Treatment with the targeted therapy osimertinib following surgery continues to significantly improve disease-free survival in patients with early-stage, non-small cell lung cancer with epidermal growth factor receptor gene mutation, according to updated findings led by researchers at Yale Cancer Center.
The benefit of osimertinib treatment demonstrated earlier this year in the ADAURA trial was so substantial that the independent data monitoring committee recommended early unblinding of the multinational randomized controlled phase III trial. The latest findings are to be presented September 19 at 12:30 p.m., during the virtual science program at the annual meeting of the European Society for Medical Oncology. The results are also to be published online in the New England Journal of Medicine at the same time.
“These updated results from the ADAURA trial once again demonstrated a statistically significant and clinically meaningful improvement in disease-free survival in the adjuvant treatment of patients with early-stage EGFR mutations for NSCLC,” said Roy S. Herbst, chief of Medical Oncology at YCC and Smilow Cancer Hospital and senior author of the study. “It’s so critical to provide patients with this type of lung cancer a new treatment option.”

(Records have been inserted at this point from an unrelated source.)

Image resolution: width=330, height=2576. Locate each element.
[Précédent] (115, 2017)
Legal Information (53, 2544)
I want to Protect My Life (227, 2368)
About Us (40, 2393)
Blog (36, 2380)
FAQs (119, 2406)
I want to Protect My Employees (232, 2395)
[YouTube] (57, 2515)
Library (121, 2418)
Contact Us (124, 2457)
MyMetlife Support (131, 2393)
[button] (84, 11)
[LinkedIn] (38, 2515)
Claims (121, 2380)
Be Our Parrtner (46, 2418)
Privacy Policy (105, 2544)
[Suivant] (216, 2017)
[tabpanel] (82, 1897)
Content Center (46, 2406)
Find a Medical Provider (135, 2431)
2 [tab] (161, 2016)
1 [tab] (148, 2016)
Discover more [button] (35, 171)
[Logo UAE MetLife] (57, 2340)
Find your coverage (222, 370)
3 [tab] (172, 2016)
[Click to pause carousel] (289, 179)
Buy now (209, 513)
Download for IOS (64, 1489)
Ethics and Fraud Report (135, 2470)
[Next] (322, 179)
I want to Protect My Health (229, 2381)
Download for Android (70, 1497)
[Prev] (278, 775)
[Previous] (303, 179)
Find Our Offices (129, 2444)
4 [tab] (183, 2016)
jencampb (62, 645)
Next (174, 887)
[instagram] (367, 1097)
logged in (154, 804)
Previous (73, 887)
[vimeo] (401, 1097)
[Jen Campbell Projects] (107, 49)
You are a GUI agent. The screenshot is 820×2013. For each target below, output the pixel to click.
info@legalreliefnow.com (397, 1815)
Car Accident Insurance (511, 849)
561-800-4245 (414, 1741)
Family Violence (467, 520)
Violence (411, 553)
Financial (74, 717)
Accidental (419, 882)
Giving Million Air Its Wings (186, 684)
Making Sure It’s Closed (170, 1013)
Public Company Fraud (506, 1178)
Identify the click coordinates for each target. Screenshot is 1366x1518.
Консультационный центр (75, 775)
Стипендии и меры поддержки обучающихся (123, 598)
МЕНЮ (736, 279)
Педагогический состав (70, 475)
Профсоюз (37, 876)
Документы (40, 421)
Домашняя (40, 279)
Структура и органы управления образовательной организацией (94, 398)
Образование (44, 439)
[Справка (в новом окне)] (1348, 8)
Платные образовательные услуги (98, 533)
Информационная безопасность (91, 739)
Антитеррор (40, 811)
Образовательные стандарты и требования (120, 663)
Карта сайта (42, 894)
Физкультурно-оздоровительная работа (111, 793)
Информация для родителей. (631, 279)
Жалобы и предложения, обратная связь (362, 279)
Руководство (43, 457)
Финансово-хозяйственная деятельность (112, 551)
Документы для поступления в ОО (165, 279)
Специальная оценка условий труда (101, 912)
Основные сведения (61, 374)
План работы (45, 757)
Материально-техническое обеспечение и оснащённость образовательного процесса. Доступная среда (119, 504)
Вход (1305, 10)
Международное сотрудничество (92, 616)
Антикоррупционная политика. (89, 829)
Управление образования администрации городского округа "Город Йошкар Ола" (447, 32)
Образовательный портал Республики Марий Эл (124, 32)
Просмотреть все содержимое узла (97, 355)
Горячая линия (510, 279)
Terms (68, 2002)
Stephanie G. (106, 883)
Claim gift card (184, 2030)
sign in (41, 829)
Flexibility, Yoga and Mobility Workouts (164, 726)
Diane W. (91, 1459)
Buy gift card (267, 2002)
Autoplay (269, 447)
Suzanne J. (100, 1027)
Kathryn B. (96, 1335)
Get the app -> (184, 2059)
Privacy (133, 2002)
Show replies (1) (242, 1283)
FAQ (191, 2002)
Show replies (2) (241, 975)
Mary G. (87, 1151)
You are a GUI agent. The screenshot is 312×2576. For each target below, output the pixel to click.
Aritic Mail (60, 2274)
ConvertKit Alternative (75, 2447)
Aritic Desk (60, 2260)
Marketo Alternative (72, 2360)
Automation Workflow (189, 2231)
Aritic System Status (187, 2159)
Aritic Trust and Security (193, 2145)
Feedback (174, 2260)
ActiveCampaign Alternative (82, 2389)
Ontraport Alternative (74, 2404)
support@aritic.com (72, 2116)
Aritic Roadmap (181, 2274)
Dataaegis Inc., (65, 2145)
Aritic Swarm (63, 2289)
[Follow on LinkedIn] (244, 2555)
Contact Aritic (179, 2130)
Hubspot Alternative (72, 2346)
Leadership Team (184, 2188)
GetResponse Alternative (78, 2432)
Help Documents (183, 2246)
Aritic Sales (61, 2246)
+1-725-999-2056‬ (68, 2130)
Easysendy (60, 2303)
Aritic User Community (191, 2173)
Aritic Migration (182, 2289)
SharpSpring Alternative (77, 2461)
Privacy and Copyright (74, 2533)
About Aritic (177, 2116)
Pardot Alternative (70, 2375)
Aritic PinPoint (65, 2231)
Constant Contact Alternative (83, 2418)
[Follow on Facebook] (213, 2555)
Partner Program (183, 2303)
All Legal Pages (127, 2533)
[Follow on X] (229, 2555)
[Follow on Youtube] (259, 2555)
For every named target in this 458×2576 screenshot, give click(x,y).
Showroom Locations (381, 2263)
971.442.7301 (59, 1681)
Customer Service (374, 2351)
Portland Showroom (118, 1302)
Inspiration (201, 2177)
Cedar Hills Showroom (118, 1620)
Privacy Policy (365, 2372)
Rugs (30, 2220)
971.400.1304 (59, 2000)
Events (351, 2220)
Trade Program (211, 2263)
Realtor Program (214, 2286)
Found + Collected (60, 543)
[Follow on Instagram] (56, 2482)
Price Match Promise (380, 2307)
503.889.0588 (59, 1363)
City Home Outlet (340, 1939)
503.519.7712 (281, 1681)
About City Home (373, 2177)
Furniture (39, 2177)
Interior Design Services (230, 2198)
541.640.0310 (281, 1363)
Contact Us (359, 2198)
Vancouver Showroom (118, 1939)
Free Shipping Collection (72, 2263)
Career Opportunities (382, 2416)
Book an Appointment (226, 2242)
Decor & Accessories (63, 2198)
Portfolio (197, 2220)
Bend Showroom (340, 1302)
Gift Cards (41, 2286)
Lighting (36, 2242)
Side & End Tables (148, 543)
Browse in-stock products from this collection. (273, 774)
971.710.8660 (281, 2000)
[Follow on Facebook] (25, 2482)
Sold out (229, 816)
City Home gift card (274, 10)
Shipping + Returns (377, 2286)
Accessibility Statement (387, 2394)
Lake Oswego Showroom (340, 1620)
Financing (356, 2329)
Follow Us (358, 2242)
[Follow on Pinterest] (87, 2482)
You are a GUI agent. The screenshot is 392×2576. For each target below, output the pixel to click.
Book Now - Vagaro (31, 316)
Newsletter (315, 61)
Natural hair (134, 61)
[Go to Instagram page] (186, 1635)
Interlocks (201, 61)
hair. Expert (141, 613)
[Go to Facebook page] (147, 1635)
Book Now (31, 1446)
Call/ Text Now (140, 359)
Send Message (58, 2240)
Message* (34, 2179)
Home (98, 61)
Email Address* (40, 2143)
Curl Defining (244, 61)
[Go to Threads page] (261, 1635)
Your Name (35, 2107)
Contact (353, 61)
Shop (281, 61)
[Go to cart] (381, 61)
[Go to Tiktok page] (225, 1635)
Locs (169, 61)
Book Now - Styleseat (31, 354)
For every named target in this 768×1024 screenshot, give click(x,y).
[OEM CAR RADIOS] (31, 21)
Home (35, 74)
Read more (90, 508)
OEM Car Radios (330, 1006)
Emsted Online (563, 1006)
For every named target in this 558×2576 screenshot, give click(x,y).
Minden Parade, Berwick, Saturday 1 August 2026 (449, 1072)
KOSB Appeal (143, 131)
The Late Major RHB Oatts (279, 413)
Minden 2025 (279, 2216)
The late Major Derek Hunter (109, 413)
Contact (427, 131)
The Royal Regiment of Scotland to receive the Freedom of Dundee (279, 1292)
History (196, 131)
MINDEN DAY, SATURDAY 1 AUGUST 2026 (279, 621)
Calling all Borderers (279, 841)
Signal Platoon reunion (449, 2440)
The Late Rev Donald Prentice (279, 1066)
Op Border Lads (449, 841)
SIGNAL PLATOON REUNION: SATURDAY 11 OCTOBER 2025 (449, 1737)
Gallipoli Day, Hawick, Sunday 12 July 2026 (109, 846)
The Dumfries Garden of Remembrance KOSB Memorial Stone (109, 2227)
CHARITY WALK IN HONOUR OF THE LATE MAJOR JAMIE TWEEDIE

ADAURA is a phase III, randomized trial that looked at adjuvant therapy with osimertinib, a third-generation EGFR-TKI, versus placebo, in treating patients with Stage IB through IIIA EGFR-mutated non-small cell lung cancer. The trial results showed that osimertinib offered a two-year, 89% DFS for patients with resected lung cancer (stage IB/II/IIIA) compared to a DFS rate of 52% in patients randomized to treatment with placebo, with manageable side effects.
Disease-free survival measures the time from randomization to first sign of cancer recurrence or death. In this trial, patients treated with osimertinib had a 79% reduction in the risk of their cancer returning or death. The study will continue to follow patients for overall survival outcomes.
“In the past, we haven’t had much success fighting recurrence in the liver, lung and brain of NSCLC in patients with EGFR mutations,” said Herbst. “These study results will hopefully be practice-changing and have a huge impact on patient care.”
This study was funded by AstraZeneca.